What to do
The line that contains "Mudra (54, 290)" marks the start. Output it and all remaining lines exactly, through the final line of the listing.

Records to process
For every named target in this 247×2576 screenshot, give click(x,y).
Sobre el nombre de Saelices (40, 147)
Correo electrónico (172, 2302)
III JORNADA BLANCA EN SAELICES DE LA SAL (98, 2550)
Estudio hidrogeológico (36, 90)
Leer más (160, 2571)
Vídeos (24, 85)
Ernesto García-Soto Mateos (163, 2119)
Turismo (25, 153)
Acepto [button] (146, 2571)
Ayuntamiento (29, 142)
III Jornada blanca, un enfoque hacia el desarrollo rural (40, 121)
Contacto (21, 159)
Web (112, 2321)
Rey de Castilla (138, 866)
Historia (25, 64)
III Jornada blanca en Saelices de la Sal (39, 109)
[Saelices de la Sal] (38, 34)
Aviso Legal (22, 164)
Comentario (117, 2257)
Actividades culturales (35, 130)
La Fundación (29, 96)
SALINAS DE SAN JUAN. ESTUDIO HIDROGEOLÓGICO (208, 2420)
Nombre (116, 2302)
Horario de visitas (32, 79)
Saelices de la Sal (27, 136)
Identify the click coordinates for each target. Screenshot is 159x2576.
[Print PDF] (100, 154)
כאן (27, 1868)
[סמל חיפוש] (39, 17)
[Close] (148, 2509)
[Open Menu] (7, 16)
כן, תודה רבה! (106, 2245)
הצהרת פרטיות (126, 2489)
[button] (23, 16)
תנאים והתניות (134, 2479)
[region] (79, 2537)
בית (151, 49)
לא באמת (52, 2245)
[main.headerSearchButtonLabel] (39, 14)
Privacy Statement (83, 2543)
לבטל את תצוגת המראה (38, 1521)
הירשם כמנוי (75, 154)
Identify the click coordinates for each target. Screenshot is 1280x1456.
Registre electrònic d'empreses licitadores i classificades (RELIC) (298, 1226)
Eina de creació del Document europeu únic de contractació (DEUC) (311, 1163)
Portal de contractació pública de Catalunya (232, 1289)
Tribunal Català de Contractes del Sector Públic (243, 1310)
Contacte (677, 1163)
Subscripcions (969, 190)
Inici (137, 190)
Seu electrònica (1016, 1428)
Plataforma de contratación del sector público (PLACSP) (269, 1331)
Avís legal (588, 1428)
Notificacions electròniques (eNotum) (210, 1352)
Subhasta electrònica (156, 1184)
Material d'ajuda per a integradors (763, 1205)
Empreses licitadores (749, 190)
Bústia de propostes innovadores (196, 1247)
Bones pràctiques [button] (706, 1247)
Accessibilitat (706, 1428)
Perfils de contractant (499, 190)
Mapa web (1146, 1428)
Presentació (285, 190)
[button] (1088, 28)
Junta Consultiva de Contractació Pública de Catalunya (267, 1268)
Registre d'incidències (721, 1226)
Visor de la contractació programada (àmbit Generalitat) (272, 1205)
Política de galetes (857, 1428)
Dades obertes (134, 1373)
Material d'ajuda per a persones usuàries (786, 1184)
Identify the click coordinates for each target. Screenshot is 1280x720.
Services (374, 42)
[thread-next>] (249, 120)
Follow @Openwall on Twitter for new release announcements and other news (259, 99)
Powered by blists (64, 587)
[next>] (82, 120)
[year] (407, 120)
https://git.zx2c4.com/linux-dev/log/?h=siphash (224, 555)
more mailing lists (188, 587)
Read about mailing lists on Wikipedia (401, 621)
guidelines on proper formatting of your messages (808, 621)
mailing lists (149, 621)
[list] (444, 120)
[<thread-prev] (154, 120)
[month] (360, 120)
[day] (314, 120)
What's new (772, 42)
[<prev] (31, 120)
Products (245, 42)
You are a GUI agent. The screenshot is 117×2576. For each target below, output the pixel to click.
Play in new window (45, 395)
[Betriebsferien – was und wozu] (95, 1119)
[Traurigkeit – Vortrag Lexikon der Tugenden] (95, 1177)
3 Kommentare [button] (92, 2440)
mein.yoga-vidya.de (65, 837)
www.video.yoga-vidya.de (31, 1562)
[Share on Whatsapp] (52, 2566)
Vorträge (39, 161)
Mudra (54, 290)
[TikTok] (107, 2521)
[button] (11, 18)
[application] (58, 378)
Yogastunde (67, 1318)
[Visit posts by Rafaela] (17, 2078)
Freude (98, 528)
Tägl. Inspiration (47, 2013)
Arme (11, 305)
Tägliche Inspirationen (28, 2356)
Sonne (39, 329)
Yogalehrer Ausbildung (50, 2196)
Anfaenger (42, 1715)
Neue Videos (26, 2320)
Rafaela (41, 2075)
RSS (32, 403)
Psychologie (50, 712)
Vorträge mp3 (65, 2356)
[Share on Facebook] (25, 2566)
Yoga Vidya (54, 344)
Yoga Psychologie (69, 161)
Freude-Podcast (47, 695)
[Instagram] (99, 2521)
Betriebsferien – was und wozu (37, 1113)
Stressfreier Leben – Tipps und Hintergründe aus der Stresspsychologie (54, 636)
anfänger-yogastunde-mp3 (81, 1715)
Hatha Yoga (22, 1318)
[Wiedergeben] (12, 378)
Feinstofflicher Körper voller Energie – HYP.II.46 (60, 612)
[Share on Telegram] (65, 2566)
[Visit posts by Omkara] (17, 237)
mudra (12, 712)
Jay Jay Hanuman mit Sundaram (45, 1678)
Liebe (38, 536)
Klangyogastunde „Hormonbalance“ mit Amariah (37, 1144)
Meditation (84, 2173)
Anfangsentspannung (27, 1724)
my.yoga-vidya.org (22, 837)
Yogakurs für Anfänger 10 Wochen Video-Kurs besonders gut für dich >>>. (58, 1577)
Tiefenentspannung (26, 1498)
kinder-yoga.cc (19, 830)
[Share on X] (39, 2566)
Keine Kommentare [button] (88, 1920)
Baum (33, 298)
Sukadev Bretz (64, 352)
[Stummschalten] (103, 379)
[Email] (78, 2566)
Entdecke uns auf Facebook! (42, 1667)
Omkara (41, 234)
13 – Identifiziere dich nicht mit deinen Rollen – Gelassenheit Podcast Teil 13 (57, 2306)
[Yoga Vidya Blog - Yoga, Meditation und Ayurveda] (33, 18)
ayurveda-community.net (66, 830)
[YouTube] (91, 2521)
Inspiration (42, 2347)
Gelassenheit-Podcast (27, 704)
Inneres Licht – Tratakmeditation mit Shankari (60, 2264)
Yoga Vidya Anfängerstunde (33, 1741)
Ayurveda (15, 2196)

Exercise output
Mudra (54, 290)
[TikTok] (107, 2521)
[button] (11, 18)
[application] (58, 378)
Yogastunde (67, 1318)
[Visit posts by Rafaela] (17, 2078)
Freude (98, 528)
Tägl. Inspiration (47, 2013)
Arme (11, 305)
Tägliche Inspirationen (28, 2356)
Sonne (39, 329)
Yogalehrer Ausbildung (50, 2196)
Anfaenger (42, 1715)
Neue Videos (26, 2320)
Rafaela (41, 2075)
RSS (32, 403)
Psychologie (50, 712)
Vorträge mp3 (65, 2356)
[Share on Facebook] (25, 2566)
Yoga Vidya (54, 344)
Yoga Psychologie (69, 161)
Freude-Podcast (47, 695)
[Instagram] (99, 2521)
Betriebsferien – was und wozu (37, 1113)
Stressfreier Leben – Tipps und Hintergründe aus der Stresspsychologie (54, 636)
anfänger-yogastunde-mp3 (81, 1715)
Hatha Yoga (22, 1318)
[Wiedergeben] (12, 378)
Feinstofflicher Körper voller Energie – HYP.II.46 (60, 612)
[Share on Telegram] (65, 2566)
[Visit posts by Omkara] (17, 237)
mudra (12, 712)
Jay Jay Hanuman mit Sundaram (45, 1678)
Liebe (38, 536)
Klangyogastunde „Hormonbalance“ mit Amariah (37, 1144)
Meditation (84, 2173)
Anfangsentspannung (27, 1724)
my.yoga-vidya.org (22, 837)
Yogakurs für Anfänger 10 Wochen Video-Kurs besonders gut für dich >>>. (58, 1577)
Tiefenentspannung (26, 1498)
kinder-yoga.cc (19, 830)
[Share on X] (39, 2566)
Keine Kommentare [button] (88, 1920)
Baum (33, 298)
Sukadev Bretz (64, 352)
[Stummschalten] (103, 379)
[Email] (78, 2566)
Entdecke uns auf Facebook! (42, 1667)
Omkara (41, 234)
13 – Identifiziere dich nicht mit deinen Rollen – Gelassenheit Podcast Teil 13 (57, 2306)
[Yoga Vidya Blog - Yoga, Meditation und Ayurveda] (33, 18)
ayurveda-community.net (66, 830)
[YouTube] (91, 2521)
Inspiration (42, 2347)
Gelassenheit-Podcast (27, 704)
Inneres Licht – Tratakmeditation mit Shankari (60, 2264)
Yoga Vidya Anfängerstunde (33, 1741)
Ayurveda (15, 2196)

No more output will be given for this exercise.